The Horus Heresy series continues in Graham McNeill’s epic Mechanicum. Graham McNeill is one of the Black Library’s “dream team” writers. The other members of the trio include the hyper-prolific Dan Abnett and Ben Counter. The trio wrote the first three novels of the Horus Heresy series.
The first three novels functioned like a self-contained trilogy, chronicling the Warmaster Horus and his descent into heresy and madness. James Swallow’s Flight of the Eisenstein (Book 4) was a taut thriller with crisp writing and wonderfully orchestrated space battles. Since then, the Horus Heresy has had its ups (Legion by Dan Abnett) and downs (Descent of Angels by Mitchel Scanlon). This reviewer happily reports that Mechanicum brings the series back up to fighting trim.
In the novel, the readers encounter the adepts and forge masters of Mars. Centuries ago, the Emperor and the Fabricator-General created a union between Terra and Mars. The Mechanicum is one of the pillars of the Imperium of Man. The novels functions as an institutional history, similar to earlier volumes that chronicled the origins of a specific Space Marine legion. Only Graham McNeill could pen a compelling narrative based on supply chain logistics and portraits of the mechanically modified denizens of Mars that humanize them.

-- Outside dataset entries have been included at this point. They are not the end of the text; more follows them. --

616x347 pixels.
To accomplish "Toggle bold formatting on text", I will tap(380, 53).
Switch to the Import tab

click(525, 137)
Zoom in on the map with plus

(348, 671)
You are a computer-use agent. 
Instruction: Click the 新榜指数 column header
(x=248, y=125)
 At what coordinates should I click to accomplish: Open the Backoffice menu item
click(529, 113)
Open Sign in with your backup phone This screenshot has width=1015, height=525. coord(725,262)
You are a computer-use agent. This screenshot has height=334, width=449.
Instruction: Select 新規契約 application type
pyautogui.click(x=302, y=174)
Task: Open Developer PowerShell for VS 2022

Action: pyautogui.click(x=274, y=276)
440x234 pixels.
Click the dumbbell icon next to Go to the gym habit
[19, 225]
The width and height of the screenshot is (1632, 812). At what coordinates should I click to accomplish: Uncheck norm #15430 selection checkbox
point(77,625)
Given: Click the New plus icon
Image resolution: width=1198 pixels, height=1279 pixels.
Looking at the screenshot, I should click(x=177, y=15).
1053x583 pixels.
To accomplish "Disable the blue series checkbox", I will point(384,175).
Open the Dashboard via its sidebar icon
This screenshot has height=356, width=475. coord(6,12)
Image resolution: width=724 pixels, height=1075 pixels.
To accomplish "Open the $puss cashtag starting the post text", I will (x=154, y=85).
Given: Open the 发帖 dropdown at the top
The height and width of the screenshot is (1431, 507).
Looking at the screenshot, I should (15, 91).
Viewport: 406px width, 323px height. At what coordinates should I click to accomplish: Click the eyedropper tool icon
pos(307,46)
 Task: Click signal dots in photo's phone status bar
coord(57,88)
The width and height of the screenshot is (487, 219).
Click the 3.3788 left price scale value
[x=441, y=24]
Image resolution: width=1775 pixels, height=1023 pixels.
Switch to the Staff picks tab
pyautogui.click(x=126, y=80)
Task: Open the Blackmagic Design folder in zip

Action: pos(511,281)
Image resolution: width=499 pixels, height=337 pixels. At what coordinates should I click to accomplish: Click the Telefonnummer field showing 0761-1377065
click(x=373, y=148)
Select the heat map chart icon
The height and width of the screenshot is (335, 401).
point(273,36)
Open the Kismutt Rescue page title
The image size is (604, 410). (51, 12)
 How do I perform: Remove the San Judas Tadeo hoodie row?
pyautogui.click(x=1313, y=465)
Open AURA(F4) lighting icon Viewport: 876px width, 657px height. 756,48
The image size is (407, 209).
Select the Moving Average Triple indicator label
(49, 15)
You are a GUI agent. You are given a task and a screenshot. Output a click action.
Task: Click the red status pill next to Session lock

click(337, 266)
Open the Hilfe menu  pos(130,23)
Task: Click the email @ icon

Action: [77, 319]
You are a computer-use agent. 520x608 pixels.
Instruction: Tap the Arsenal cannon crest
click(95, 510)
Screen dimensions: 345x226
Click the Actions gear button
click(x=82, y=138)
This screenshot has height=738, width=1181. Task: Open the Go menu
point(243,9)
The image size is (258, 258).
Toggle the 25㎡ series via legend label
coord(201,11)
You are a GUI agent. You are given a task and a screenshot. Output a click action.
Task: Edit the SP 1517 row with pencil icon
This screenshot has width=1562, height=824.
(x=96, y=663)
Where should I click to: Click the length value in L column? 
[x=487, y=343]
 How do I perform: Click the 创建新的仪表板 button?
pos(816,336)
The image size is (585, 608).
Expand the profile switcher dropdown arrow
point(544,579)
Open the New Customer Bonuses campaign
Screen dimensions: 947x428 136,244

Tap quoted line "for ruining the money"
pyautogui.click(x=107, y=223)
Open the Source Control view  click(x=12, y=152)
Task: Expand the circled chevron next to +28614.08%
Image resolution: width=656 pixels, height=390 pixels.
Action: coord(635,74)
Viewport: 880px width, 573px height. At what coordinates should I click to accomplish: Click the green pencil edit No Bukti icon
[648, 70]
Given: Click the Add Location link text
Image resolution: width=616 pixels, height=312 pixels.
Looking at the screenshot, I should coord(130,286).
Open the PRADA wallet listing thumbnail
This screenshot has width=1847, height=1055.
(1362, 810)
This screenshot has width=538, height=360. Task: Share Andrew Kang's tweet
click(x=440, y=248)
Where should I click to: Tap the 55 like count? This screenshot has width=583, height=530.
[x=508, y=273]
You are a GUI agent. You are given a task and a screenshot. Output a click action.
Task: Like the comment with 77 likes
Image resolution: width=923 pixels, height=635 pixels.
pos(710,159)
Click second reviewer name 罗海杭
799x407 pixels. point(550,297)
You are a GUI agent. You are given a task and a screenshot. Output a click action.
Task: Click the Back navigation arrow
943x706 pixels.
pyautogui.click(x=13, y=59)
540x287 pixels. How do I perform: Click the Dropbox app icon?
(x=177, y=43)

The novel includes many competing plots (and competing plotters). Adept Koriel Zeth wants to build the Akashic Reader, a device capable of giving someone unlimited knowledge. Fabricator-Generator Kelbor-Hal wants to open the Moravec caverns, sealed by the Emperor’s command. Finally, Dalia Cythera, a lowly transcriber drafted by Adept Zeth to construct the Akashic Reader, deals with her visions of a dragon and a secret long buried in legend and deception. During this historical period of the Imperium, there is no single interpretation of the Omnissiah, the so-called Machine-God worshipped by the Mechanicum. To use more familiar figures, Adept Zeth, a champion of scientific exploration and eternal skeptic, could be seen as Dr. Richard Dawkins. She does not believe that the Machine-God actually exists. Fabricator-General Kelbor-Hal, a cold-blooded figure of monumental avarice and ambition, could be seen as Reverend Pat Robertson. Kelbor-Hal, a servant of the traitorous Warmaster Horus, will use every means at his disposal, including unleashing the demonic forces sealed away by the Emperor. And like Pat Robertson, he is not moved by the death of millions, but only uses it as a means to acquire more power in the name of the Machine-God.
While these machinations and theological debates occur, the Mechanicum suffers catastrophe after catastrophe. The atrocities lead to the inevitable split, with those loyal to the Emperor arrayed against those loyal to the Warmaster. The novel also includes great battle scenes with rival Titans, Reavers, and Knights fighting each other.
The novel is a wonderful continuation of the Horus Heresy, bringing a mix of space battles, ideological debates, and gothic imagery.